5 Comments

  1. I have reservations about this referendum. It seems like a lot of money for a city our size. It also concerns me that this is just for George Mason and I wonder if we will be able to borrow more funds when we need them for the other schools.

    I think this whole referendum and analysis is a bit hurried and haphazard for the amount involved.

    When I see the chart of how much debt we will be carrying compared to other jurisdictions, it is a little unsettling.

    Not sure where anyone else stands because no one seems to want to talk about it. If it’s for the schools, we have been trained to say yes otherwise people think we don’t care about schools. I care deeply about the schools but I think this is just a little to much for our little city.

  2. Don’t forget the Mount Daniel fiasco.
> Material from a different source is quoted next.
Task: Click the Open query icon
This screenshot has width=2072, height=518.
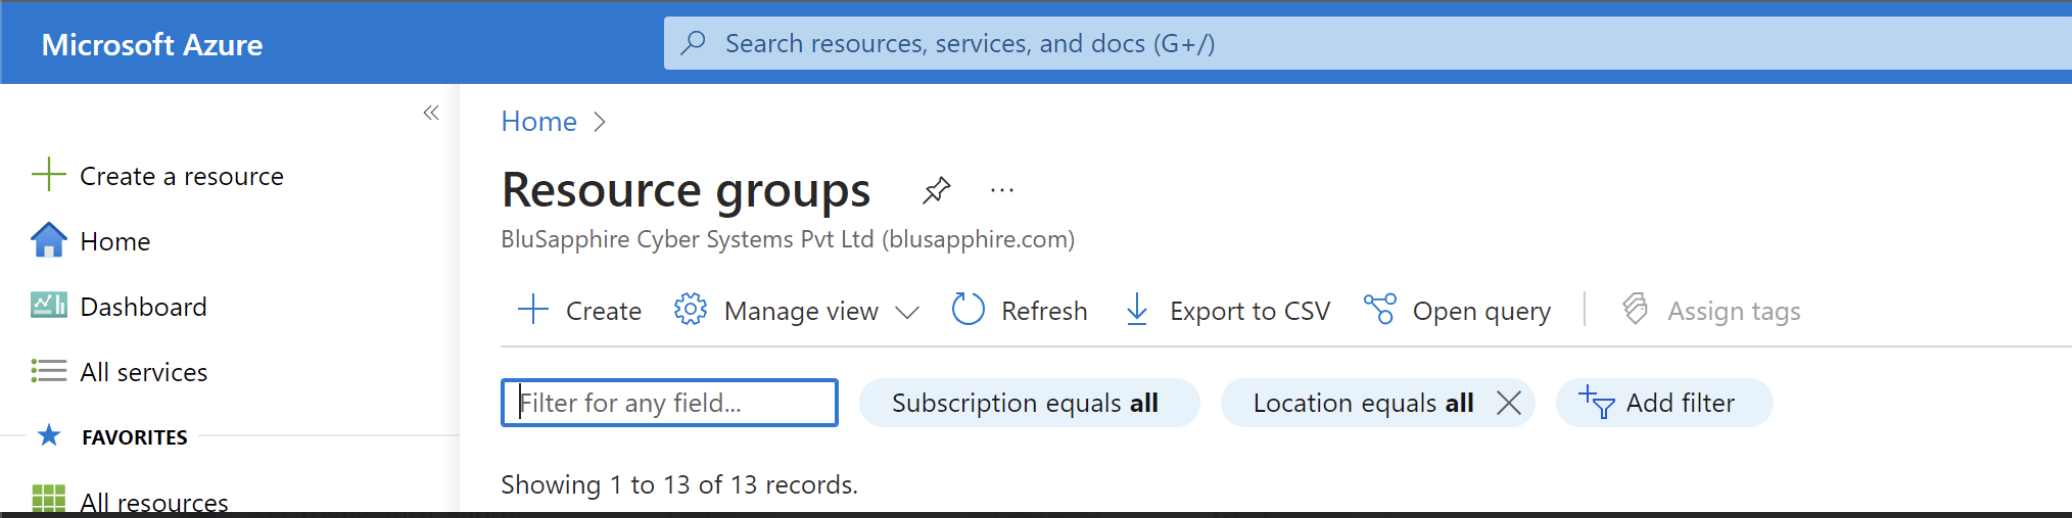Action: pyautogui.click(x=1380, y=310)

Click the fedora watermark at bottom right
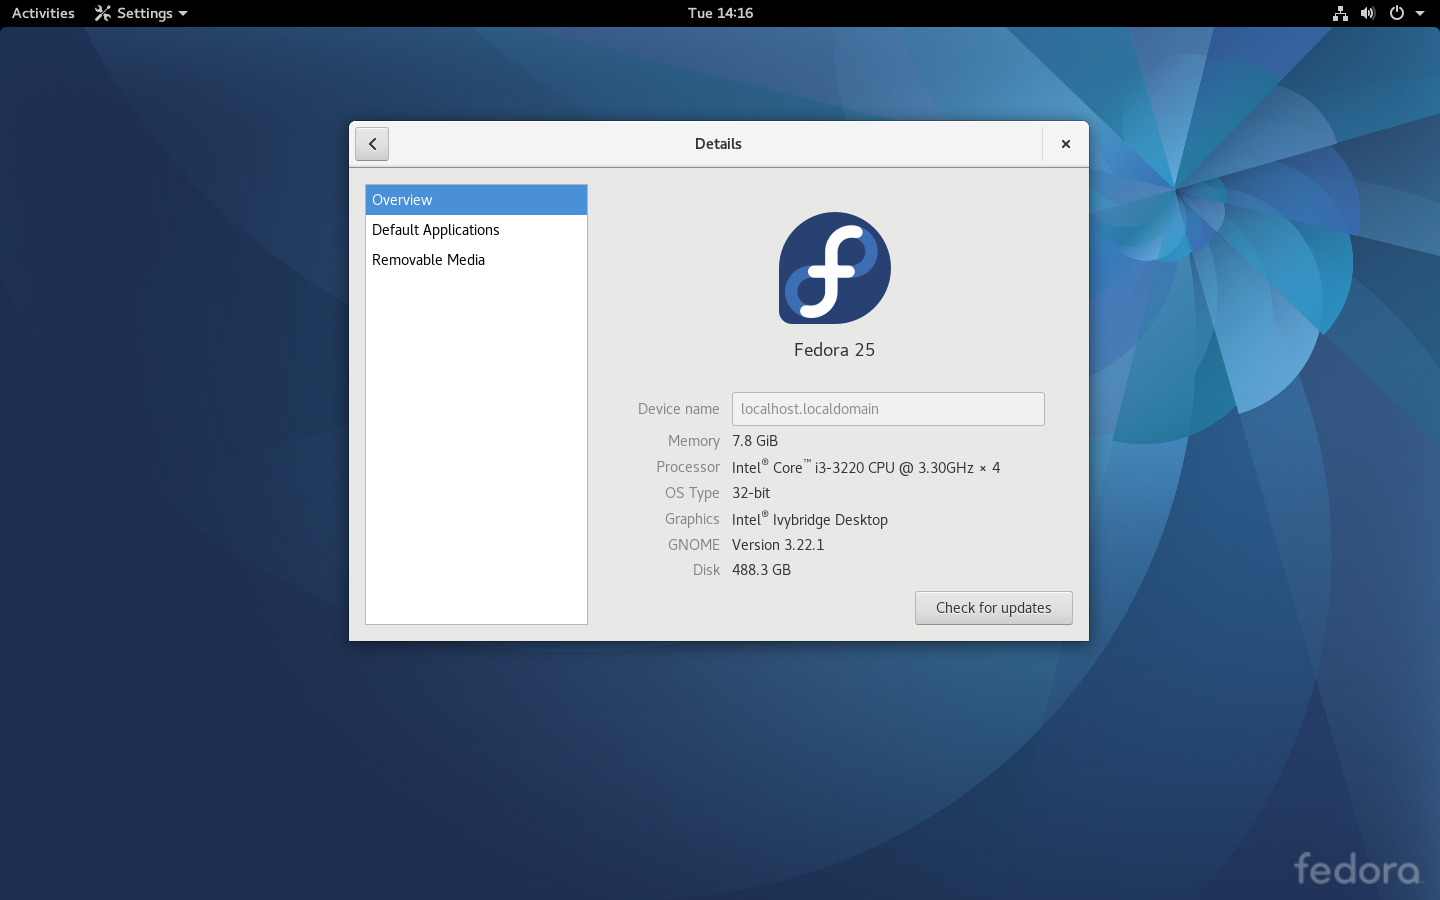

Keep in mind the mis-management and cost overrun that occurred. To date, I don’t believe any city official has publicly apologized to taxpayers about the delays and the large amount of wasted taxpayer money. It is simply brushed aside. And now many of these same folks want your complete trust in managing a project that is at least 10 to 15 times as big. If Count on a high school project that when is all said and done will no doubt cost a lot more than $120 million despite referendum language…..not to mention increasing operational costs which no one seems to want to talk about right now, but which you will definitely hear about when the next budget season rolls around when the schools ignore budget guidance and the city manager and city council will not have the strength to say no….operational increases that will be on top of the large debt service and exceed revenue projections.
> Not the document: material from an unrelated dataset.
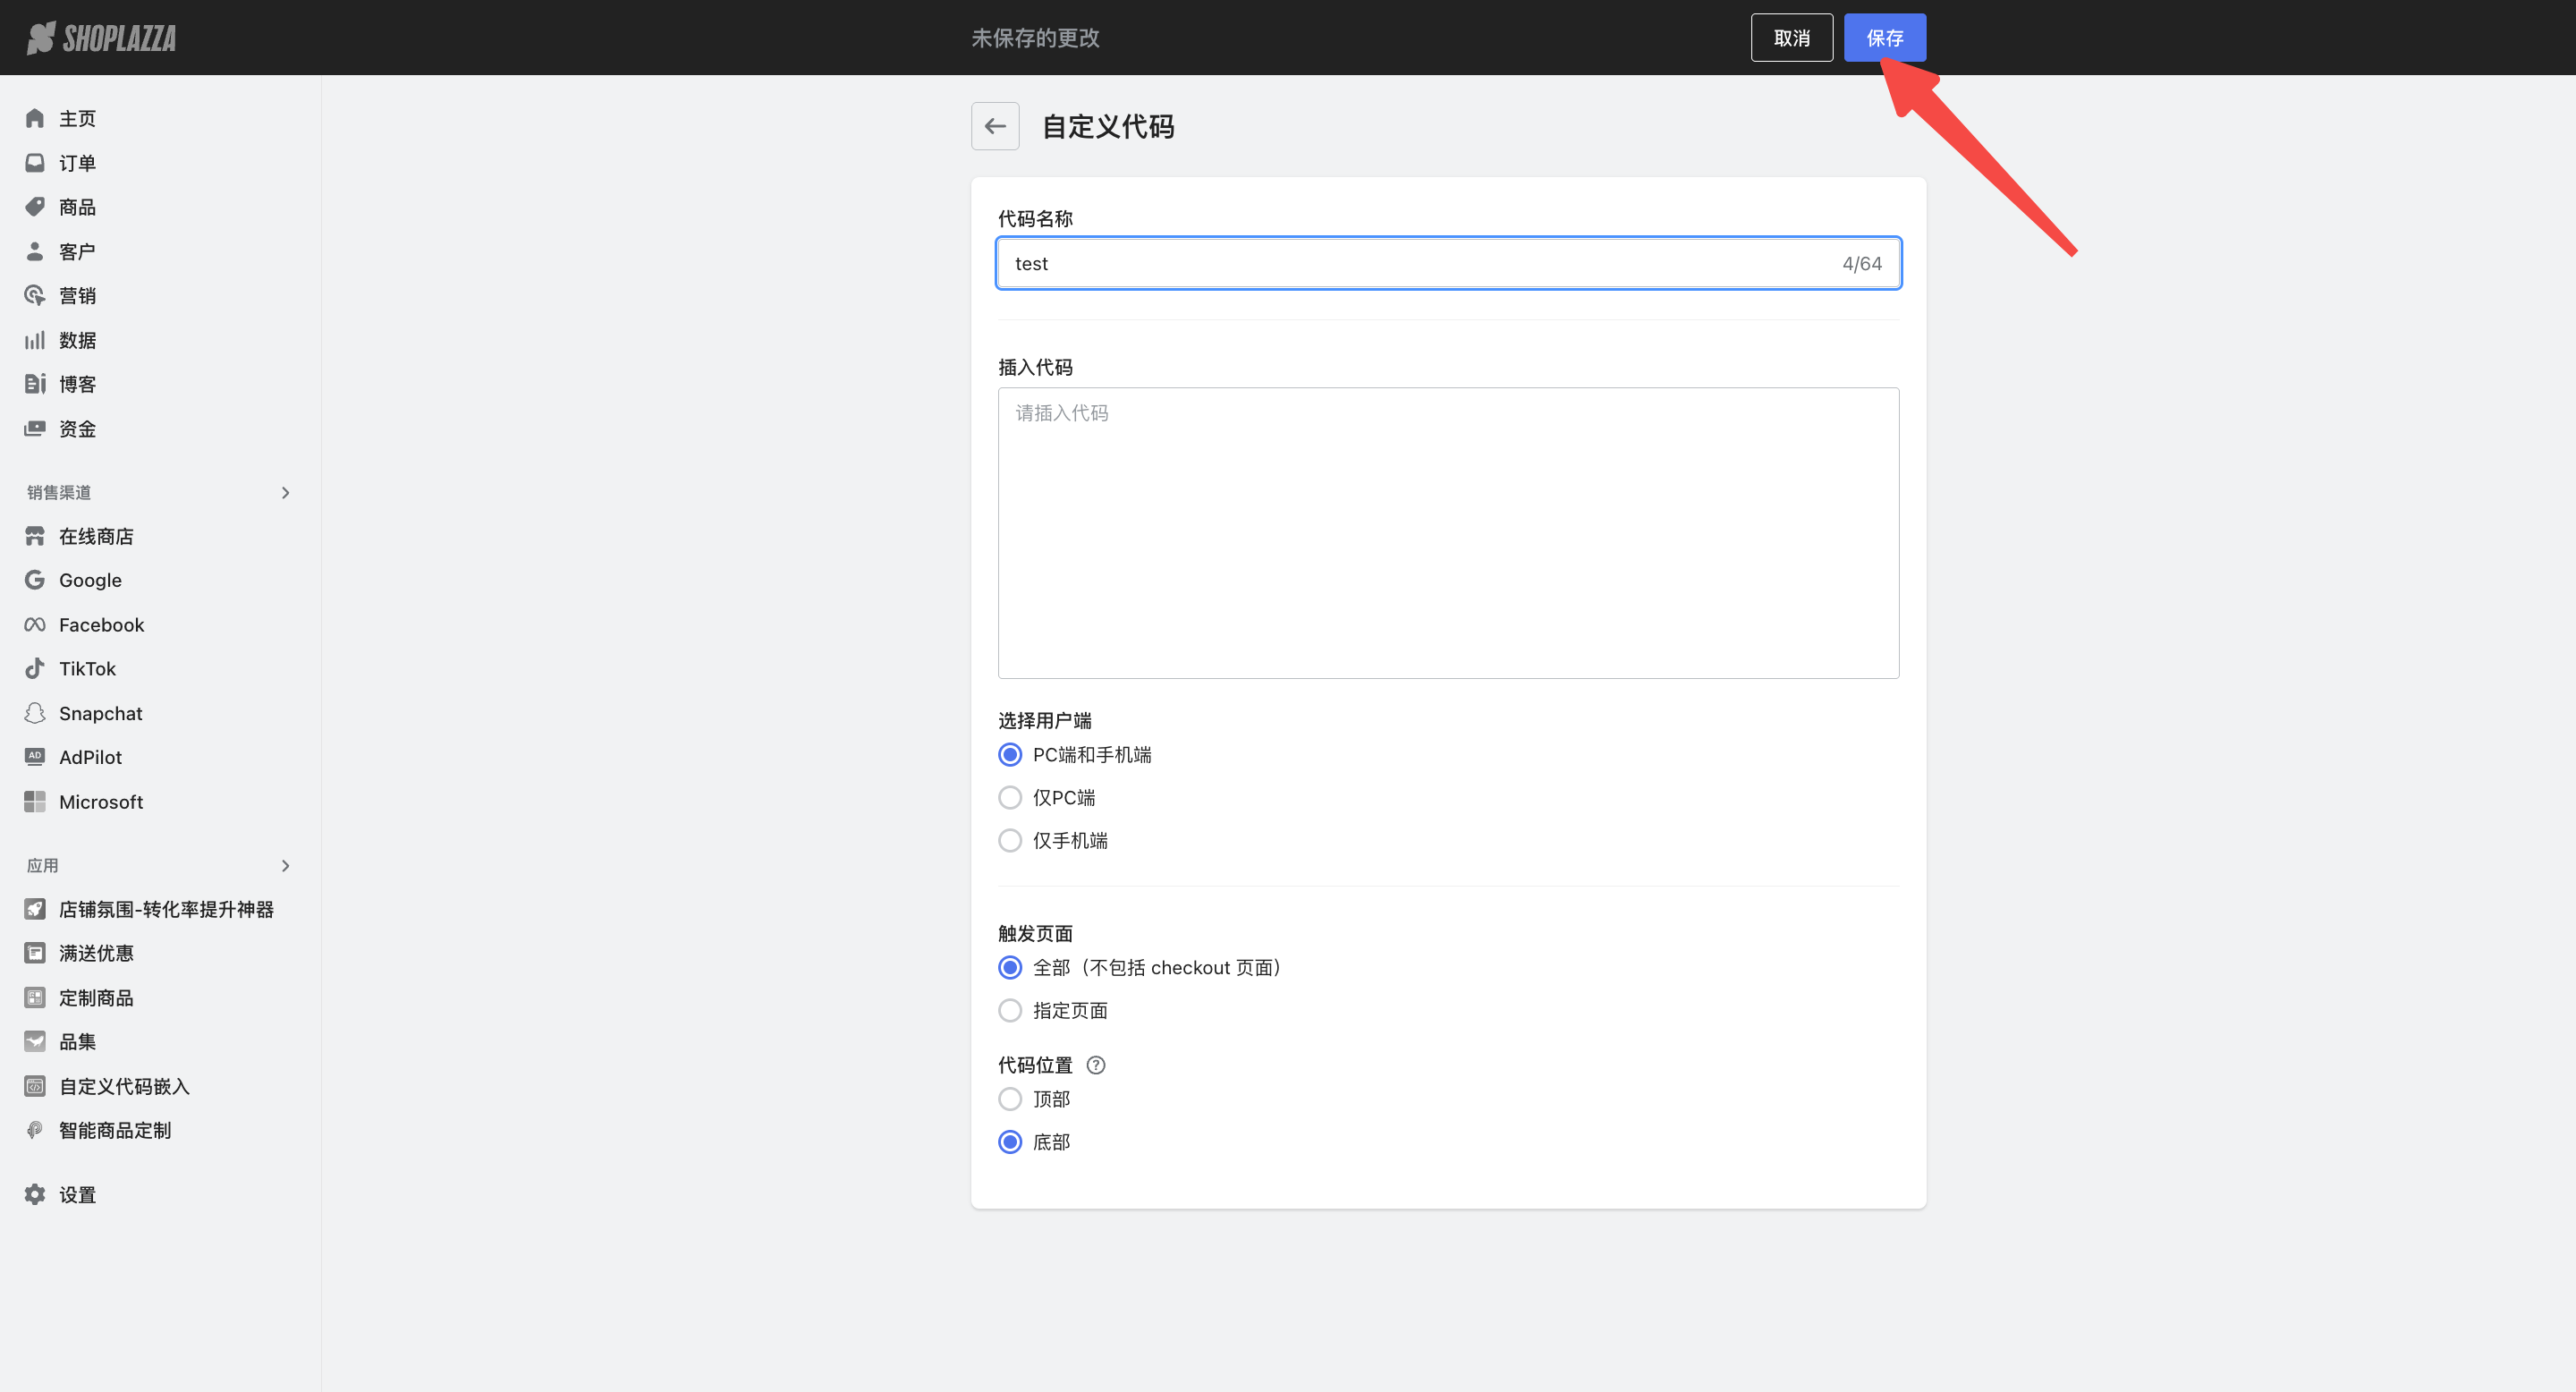Click the 取消 button
This screenshot has height=1392, width=2576.
point(1791,38)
  3. I have a question, and perhaps some more savvy municipal finance types have an answer. The projected “net tax yield” on the new development on the 8 – 10 acres of high school land is $3.1m per year starting in 2033 (which means the net present value of that $3.1 million is a lot less). My question, however, is that the current cost of a student in our school system is $18,418 (2016 data), and there is a projected 150 new students (city projections, probably a low number) in the new residential development. That amounts to a $2.762 million cost in current dollars, much higher in 15 years. So how can the tax revenue increase of $3.1 million possibly offset the cost of the new students? I do not think that the cost is reflected in the tax yield projections but I could be wrong. On the surface, this looks like we would be investing in negative cash flow.

  4. The Mt. Daniel situation is what concerns me most – very poor planning with this led to significant cost overruns – and the project is barely off the ground. It really actually never should’ve been started!
    Apart from this, I agree with Brian H – it’s acceptable to support our schools and not support this bond.
    Also, $120M – this is a ton of money! I’m aware of other HS’s around the Country being built right now for half as much or less. Even $60M would be a huge amount of debt but I’m certain the high school could be built for this – the interim superintendent had this thought as well.
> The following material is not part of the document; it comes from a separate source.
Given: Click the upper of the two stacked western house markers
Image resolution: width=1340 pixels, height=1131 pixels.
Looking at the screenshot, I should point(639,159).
  5. Joe, You raise good questions and understand the issue. The net tax yield is based upon a city model that the city uses to determine how much we will yield after expenses. It’s a model with deficiencies and it has been wrong in the past. The big component that the city used when they used the model and provided the net tax yield was they expect 1000 new apartments to generate only 150 kids. I would submit that a large apartment complex so close to MEH and GMHS would be a major draw to families with children – they never have to take the bus, they never have to be picked up, they can come and go from home without supervision. We have asked the city to run those models with more children and you can see that the net revenue is quickly net neutral or net negative. This is what happen at Pearson Square which the city will just call an anomaly instead of planning for another a similar outcome.

    I think the city is being misleading by not running the models with different risk levels. It is a disservice to the citizens.

    The cost per student is confusing because it is subsidized by the Federal and State Government. The current cost to educate each child is $18,418 of which 82.5% is paid by local RE taxes. The city and schools DO NOT include debt when they show the ratio of how much of our local funds go to the schools unlike other jurisdictions. If you just add the current debt associated with schools, the school takes 51.1% of the annual budget. You can compare apples-apples if you look at the data provided by WABE instead of the FCCPS site as it includes all expenses that are related to the schools. FCCPS never includes debt when they show their expenses, they just look at select data so it is not a true financial picture of school expenses.